Consequently, if you specify a value for the protein molecular weight,
this acts only as a ceiling. Not only will you see smaller proteins on
the hit list, you will also see larger ones, but all of the reported matches will
be within a stretch of sequence less than or equal to the specified mass.
Confidence in a peptide mass fingerprint result may come from having independent supporting
evidence. For example, if the analyte originated from
a spot at approximately 40 kDa on a 2D gel separation of yeast proteins,
then the anticipated result of a peptide mass fingerprint is a 40 kDa yeast protein. If the
top scoring protein fits this expectation, the search is deemed "successful".
If the top scoring match is a 200 kDa protein from a different species, the
initial reaction is likely to be that the search has "failed".

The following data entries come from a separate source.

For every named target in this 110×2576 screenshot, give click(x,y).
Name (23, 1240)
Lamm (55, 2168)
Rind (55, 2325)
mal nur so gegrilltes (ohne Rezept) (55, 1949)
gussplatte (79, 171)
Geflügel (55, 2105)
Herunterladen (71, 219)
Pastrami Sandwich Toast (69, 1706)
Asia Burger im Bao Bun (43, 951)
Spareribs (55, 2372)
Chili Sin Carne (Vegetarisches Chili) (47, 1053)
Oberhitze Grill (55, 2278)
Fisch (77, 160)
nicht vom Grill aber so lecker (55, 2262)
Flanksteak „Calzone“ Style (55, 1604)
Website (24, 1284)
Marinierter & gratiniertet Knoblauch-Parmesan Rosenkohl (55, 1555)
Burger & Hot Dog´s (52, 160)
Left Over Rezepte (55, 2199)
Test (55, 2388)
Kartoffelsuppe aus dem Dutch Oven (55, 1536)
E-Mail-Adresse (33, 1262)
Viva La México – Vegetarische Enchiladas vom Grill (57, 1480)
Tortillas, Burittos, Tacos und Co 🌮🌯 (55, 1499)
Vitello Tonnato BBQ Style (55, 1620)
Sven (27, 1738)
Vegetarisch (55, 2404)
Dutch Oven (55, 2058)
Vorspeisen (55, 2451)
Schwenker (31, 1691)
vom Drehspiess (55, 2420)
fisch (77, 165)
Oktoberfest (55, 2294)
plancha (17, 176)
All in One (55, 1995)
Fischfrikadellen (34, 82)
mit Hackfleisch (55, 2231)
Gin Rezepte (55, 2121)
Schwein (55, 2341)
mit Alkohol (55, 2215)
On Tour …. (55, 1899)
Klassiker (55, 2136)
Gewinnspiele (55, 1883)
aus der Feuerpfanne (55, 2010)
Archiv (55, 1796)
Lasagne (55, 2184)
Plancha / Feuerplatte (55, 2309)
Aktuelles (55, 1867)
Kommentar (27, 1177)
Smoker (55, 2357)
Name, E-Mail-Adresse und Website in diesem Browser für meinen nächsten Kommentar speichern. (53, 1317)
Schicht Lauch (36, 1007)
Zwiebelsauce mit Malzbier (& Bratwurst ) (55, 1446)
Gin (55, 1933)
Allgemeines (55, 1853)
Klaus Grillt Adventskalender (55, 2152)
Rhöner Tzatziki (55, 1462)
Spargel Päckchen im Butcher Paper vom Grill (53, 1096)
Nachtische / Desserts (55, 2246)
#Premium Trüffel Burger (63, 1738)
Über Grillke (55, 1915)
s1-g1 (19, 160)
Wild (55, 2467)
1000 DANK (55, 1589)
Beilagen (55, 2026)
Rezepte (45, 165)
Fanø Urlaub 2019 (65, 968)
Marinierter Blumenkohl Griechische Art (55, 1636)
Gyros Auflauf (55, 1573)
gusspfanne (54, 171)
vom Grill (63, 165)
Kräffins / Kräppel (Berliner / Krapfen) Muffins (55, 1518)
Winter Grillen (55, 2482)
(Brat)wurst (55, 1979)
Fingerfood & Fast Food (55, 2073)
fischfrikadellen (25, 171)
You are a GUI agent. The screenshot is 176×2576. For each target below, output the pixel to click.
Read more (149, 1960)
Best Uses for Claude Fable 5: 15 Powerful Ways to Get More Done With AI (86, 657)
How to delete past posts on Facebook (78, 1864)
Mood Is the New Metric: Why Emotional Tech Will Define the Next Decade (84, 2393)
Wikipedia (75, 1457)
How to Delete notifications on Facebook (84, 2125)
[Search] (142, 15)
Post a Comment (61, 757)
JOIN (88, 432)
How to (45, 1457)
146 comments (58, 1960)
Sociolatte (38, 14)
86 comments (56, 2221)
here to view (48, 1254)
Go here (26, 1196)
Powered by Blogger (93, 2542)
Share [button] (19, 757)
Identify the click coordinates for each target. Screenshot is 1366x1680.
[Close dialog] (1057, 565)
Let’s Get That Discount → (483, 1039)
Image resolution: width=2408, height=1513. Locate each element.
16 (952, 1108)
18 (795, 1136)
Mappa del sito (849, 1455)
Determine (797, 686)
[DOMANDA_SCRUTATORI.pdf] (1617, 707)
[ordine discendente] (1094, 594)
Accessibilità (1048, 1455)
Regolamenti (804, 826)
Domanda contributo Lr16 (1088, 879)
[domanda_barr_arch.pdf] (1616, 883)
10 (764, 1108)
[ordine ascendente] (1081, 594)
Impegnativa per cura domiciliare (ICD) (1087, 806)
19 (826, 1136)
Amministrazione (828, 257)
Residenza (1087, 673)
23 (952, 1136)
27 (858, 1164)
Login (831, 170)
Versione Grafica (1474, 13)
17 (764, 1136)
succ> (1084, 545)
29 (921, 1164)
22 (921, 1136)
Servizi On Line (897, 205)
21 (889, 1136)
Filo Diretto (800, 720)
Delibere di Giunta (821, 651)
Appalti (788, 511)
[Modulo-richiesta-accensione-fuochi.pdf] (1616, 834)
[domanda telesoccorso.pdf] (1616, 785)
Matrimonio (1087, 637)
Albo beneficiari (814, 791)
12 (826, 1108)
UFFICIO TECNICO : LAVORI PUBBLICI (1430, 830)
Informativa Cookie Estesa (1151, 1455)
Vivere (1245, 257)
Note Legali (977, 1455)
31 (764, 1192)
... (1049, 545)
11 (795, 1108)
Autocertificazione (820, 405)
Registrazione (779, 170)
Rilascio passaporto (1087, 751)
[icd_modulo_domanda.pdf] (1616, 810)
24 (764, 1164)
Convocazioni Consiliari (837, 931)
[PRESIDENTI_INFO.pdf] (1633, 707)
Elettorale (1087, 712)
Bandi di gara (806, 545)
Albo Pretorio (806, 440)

While this is a reasonable approach, Mascot provides additional guidance in the
form of a significance level. By default, the significance level is set at 5%. That is,
if the score for a particular match exceeds the significance level, there is less than
a 1 in 20 chance that the observed match is a random event.
If the score is substantially above the significance level, look carefully
before dismissing the result as spurious. Conversely,
if the score is below the significance level, examine the match sceptically.
In most cases, there is prior knowledge of the origin of a sample, so
it is only natural to look for matches to proteins from a particular species
or kingdom. While a Mascot search can be restricted to a particular species,
the taxonomy filter should be used with care:
It is the uncertainty in the mass of the intact protein which is the Achilles
heel of a peptide mass fingerprint. This uncertainty is unavoidable, even when
an accurate experimental
mass for the intact protein is available, because it is unlikely that the
mass of the expressed and processed protein will be exactly the same as that
of the sequence entry in the protein database. A peptide mass fingerprint
can only provide the
statistically most probable identification. This is a great step
forward over simply counting peptide mass matches, which can only work
when a ceiling is placed on the intact protein mass. Otherwise, the mega-proteins
always come out top of the list due to random matches. Unfortunately, even
with an ideal scoring algorithm, there may be insufficient matching
mass values for a confident identification without making assumptions about
the intact protein mass or the species.
Many sequence databases do not provide species information in a systematic
and rigorous form
Contaminants can never be ruled out, and could come from any species, e.g.
BSA or keratins
Unless the genome of the species of interest is completely sequenced, there
is no guarantee that the true sequence of the analyte protein is actually present in
the database. If it is missing, then high scoring matches from other species
are of interest because they are likely to be homologous to the unknown.
One method of improving the specificity of a peptide mass fingerprint was
first proposed by Peter James [James, 1994]. Simply do
additional digests using different proteases. Seeing the same protein with
a high score in two independent digests provides a similar degree of confidence
to seeing multiple peptide matches in an MS/MS ions search.